Schon in ersten Coronawelle begründete der Hamburger Pathologe Klaus Püschel seine Sicht auf Corona als „harmlose Grippe“ mit dem Hinweis, die allermeisten obduzierten Patienten wären an den Vorerkrankungen „zeitnah auch ohne Corona gestorben“. Seine Forschungsergebnisse wurden kurz darauf von seinen Kolleg*innen auf den Kopf gestellt. Und inzwischen ist klar, dass Covid-19 überhaupt keine Lungenkrankheit ist, sondern die Gefäße im Körper angreift. Statt diese Möglichkeit zu bedenken und weiter zu forschen, prägte Püschel mit seinen Aussagen die Diskussion. Immer wieder wird zum Zweck der Verharmlosung das Argument gebraucht, Covid-19 treffe doch nur Menschen mit Vorerkrankungen.
Den Tod von Menschen mit einem schlechten gesundheitlichen Zustand in Kauf zu nehmen, ist in dieser Pandemie zu einem Argument geworden, das niemand mehr ernsthaft zu erschrecken scheint. Oft bleibt es in Diskussionsrunden unwidersprochen. Hat die Rede von einer natürlichen Auslese also wieder Konjunktur?
Natürlich kommt das Argument massiv aus einer Ecke, in der sich solches Gedankengut vermuten lässt. Aber eben auch von Menschen, von denen ich jedenfalls, so einen Gedanken nicht erwartet hätte. Und ihn wohl auch anders verstehen muss als der erste Reflex anbietet.
Menschen, die den Tod als ein natürliches Ereignis akzeptieren können und ihr Leben nicht als Kampf gegen dessen Ende anlegen, sind mir grundsätzlich sympathisch. Es ist für mich auch unbestreitbar, dass Krankheiten den Sinn haben können, auf schlechte Gewohnheiten hinzuweisen und ein Anstoß sein können, etwas zu ändern.
Wenn allerdings zwischen dem Handeln eines Menschen und dem gesundheitlichen Ergehen ein zwingender kausaler Zusammenhang konstruiert wird – aus können also ein müssen wird – schlägt es ins Gegenteil um. Der Mensch hat dann die alleinige und volle Verantwortung für seinen Körper und wie es ihm geht. Auch eine andere Weltanschauung geht in die selbe Richtung, die uns Menschen ein Karma mitgegeben sieht, das unser Leben prägt. Aus beidem folgt: Krankheiten und letzten Endes auch der Tod haben einen Grund in uns selbst.

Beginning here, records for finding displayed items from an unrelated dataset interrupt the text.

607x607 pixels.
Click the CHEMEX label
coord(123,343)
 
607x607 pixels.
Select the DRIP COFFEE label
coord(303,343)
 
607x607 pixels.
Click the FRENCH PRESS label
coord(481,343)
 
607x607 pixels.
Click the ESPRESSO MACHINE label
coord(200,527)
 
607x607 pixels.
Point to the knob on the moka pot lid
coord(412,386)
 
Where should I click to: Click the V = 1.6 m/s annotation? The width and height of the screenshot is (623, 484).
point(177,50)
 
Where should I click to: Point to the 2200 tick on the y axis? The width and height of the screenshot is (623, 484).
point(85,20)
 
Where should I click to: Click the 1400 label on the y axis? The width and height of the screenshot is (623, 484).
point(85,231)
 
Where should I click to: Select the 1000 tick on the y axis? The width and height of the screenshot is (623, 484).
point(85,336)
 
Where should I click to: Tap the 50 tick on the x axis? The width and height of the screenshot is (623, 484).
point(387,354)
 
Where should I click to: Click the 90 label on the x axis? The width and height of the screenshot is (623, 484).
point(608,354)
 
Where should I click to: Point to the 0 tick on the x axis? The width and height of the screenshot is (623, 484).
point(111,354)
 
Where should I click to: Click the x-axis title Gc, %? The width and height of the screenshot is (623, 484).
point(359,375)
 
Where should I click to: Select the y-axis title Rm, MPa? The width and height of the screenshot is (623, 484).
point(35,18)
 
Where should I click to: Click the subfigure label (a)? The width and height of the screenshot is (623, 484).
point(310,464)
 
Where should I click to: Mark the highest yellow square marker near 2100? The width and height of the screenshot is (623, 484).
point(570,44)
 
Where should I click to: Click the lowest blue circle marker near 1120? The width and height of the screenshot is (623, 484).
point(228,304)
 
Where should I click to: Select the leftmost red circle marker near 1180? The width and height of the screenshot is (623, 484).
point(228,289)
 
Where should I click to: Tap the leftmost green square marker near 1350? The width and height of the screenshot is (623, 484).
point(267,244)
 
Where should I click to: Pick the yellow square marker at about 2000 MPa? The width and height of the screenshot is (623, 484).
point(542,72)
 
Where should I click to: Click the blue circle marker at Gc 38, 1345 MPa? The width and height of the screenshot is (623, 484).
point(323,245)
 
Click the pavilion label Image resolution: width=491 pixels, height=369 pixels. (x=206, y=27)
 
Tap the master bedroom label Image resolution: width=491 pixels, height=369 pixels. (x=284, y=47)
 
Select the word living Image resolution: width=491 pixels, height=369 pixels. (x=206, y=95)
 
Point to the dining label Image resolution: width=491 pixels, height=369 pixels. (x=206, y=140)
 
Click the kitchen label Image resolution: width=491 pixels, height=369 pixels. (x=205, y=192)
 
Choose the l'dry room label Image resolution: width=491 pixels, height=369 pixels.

Aus diesem Verständnis des Menschen machen Maßnahmen gegen eine Pandemie und auch Impfungen keinen Sinn, weil sie sich gegen unsere Bestimmung oder unsere Selbstverantwortung stemmen. In der Konsequenz ist auch die Toleranz gegenüber dem Erbringen von Opfern wesentlich größer, weil hinter deren Tod ja ein Grund gesehen wird.
Diese Haltung ist keineswegs boshaft oder menschenverachtend, weil sie ja die eigene Todesoption mit einbezieht. Sie ist aber in gewisser Weise gnadenlos. Im normalen Leben fällt das wenig auf, weil es in wenigen Situationen um Leben und Tod geht. Die Pandemie spült aber an die Oberfläche, dass wir schwer vereinbare Unterschiede in den Auffassungen vom Leben haben.
Es ist die Geschichte von Hiob und seinen Freunden, die wieder und wieder durchgespielt wird. Und wie damals zerstört sie Freundschaften. Verständnis füreinander ist in dieser Frage wirklich nicht leicht. Wer aber das Leben als Geschenk sieht und von Gnade redet, die unsere Verantwortung entlastet, sollte eben diese Gnade auch in hitzigen Gesprächen nicht vergessen. Und das sage ich nicht für einen Freund.